Second, as we stressed in Bomtrager, the collateral order doctrine is a “narrow exception” and, although there may be “factors unique to the world of administrative law” that may warrant a less restrictive application of the final judgment rule, id. at 1092, such is not the case here, as this was not a remand to a federal agency.
Third, the issue of what Liberty must consider on remand in reviewing Gerhardt’s claim and the ultimate decision on whether Gerhardt is eligible for longterm disability benefits is “integral to the merits” of Gerhardt’s claim, just as in Bomtrager.

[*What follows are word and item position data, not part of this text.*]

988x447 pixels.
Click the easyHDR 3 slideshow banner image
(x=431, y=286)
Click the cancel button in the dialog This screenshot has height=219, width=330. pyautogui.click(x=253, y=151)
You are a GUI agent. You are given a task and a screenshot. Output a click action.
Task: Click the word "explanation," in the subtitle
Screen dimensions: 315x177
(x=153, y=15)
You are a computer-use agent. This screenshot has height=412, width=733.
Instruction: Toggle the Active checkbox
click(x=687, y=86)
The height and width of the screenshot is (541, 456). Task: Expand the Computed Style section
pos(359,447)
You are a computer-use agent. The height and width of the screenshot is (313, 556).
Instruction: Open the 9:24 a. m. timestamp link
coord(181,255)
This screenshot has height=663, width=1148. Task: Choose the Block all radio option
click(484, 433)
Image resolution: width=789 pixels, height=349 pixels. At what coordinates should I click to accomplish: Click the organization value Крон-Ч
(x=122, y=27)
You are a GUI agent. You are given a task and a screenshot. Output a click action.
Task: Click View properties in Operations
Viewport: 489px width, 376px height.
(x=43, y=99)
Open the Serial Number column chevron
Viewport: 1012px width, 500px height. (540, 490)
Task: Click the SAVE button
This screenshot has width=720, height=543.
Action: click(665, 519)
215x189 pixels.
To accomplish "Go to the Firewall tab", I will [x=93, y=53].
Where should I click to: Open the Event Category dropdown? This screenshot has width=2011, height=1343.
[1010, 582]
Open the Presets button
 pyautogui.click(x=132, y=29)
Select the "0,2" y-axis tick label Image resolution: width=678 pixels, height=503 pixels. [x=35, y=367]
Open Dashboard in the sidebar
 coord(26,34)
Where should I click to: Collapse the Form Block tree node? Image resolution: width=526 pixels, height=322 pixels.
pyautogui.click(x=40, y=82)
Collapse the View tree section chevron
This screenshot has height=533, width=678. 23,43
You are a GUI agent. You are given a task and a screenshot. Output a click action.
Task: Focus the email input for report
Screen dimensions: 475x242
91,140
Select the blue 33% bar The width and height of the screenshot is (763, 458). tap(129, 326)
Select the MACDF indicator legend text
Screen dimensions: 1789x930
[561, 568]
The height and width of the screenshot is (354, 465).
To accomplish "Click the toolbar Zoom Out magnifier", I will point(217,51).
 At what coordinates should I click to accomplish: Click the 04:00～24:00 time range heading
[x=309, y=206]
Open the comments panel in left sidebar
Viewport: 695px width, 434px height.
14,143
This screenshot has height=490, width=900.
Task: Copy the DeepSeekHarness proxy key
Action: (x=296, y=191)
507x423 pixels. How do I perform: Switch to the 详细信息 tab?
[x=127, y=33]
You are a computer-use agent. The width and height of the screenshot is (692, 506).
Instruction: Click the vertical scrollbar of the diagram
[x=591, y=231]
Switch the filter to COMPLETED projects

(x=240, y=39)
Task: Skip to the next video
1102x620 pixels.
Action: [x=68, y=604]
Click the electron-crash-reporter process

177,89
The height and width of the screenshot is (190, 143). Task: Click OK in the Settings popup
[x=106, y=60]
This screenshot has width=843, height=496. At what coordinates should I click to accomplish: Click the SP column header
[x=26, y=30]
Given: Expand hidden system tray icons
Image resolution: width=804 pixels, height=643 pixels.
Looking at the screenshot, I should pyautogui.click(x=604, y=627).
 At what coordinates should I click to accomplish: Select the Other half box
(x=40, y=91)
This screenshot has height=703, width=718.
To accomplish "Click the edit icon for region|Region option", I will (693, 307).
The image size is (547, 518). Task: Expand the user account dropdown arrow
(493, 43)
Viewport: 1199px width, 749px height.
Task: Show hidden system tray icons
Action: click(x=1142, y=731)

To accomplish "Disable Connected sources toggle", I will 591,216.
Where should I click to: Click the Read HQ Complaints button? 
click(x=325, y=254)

Fourth, neither the parties nor the district court adequately described the procedural posture of the case at the time of the remand order.
See Graham,
Fifth, we reject the argument that the district court’s remand order was final because the district court entered a judgment pursuant to Federal Rule of Civil Procedure 58 and the docket entry that was administratively entered remanding the case to Liberty included the entry “terminating case.” “[W]hen we question the finality of a district court’s decision to remand a benefits determination to the plan administrator, we analyze the substance of the district court’s decision, not its label or form.”
Id.
at 1161 (internal quotations and citation omitted). “Other courts similarly have disregarded the administrative entries regarding the status of an ERISA case when it is clear that the last district court decision was not a final judgment.”
Id.
(citing
Petralia,
Finally, although Liberty is correct that
Chronister
was also an appeal from a remand order, jurisdiction pursuant to § 1291 was never at issue in
Chronister.
III. Conclusion
Accordingly, we dismiss the appeal for lack of jurisdiction.